ANKARA
The three-day regional workshop on natural capital accounting, or NCA, opened in Istanbul on Monday to better monitor, manage, and enhance the productive use of natural assets in their respective countries.
Natural capital accounting involves valuing natural resources as accurately as possible, and including in national accounts the costs and benefits of conserving versus destroying them.
According to a stetement by the World Bank in Turkey, the workshop, which is organized jointly by Turkey’s Ministry of Development, the Turkish Statistical Institute, and the World Bank under the auspices of the Wealth Accounting and Valuation of Ecosystem Services Partnership Program, aims to stimulate discussion among countries on the next steps for incorporating NCA into policy and development planning in their respective countries.

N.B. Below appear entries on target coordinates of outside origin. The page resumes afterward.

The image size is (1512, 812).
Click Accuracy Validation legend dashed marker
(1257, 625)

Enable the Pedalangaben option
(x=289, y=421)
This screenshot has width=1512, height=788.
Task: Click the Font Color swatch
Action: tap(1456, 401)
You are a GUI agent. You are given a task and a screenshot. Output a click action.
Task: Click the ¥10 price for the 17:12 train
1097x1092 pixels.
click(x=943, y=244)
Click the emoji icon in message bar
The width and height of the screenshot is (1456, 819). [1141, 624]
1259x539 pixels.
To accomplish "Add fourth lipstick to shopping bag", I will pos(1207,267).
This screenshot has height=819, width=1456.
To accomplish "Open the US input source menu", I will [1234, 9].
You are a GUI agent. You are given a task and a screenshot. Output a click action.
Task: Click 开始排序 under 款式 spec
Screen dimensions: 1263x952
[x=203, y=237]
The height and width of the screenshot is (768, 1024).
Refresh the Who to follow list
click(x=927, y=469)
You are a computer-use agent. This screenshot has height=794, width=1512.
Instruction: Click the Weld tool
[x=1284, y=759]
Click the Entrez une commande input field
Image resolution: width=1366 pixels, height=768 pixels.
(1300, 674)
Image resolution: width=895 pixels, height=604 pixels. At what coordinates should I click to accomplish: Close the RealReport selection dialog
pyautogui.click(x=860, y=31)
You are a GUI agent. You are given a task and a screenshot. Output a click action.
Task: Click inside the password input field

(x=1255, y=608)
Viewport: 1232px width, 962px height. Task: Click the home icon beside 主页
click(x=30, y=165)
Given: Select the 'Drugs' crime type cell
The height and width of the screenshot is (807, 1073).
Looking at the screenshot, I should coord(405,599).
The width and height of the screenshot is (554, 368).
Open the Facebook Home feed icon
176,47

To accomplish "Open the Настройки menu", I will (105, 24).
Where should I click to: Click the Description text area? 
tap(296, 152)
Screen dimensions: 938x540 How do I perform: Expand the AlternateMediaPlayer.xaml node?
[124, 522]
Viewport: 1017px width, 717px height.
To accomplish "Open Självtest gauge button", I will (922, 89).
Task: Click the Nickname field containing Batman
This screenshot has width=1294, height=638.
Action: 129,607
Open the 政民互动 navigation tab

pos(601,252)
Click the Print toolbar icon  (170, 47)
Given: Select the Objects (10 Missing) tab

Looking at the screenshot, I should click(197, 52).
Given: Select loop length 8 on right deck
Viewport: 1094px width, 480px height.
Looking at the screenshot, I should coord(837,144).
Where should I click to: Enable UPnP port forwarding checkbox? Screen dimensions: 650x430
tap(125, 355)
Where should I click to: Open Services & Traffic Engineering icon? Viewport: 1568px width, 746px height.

The workshop will present the methodology for NCA, and will illustrate it with the cases of water and forest accounts. Fifty experts from 12 countries including, Albania, Azerbaijan, Belarus, Bosnia and Herzegovina, Georgia, Kazakhstan, Kyrgyz Republic, Moldova, Tajikistan, Turkey, Turkmenistan, and Uzbekistan
“Sustainable economic growth requires that countries build on and maintain their natural capital. Natural capital accounting is a key tool to facilitate better decision-making, oriented towards greater economic resilience and a more efficient use of a country’s natural endowments," Martin Raiser, World Bank Country Director for Turkey, said.
According to the World Bank, the concept of accounting for natural capital has been around for more than 30 years.
However, progress in moving beyond conceptual thinking towards practical implementation of natural capital valuation has been slow.
The World Bank says that tarriers to implementation include the lack of internationally‐agreed methodologies for ecosystem valuation, a lack of uptake of natural capital accounting by policy makers, especially finance ministers, capacity limitations in many developing countries and lack of leadership in moving “beyond Gross Domestic Products.”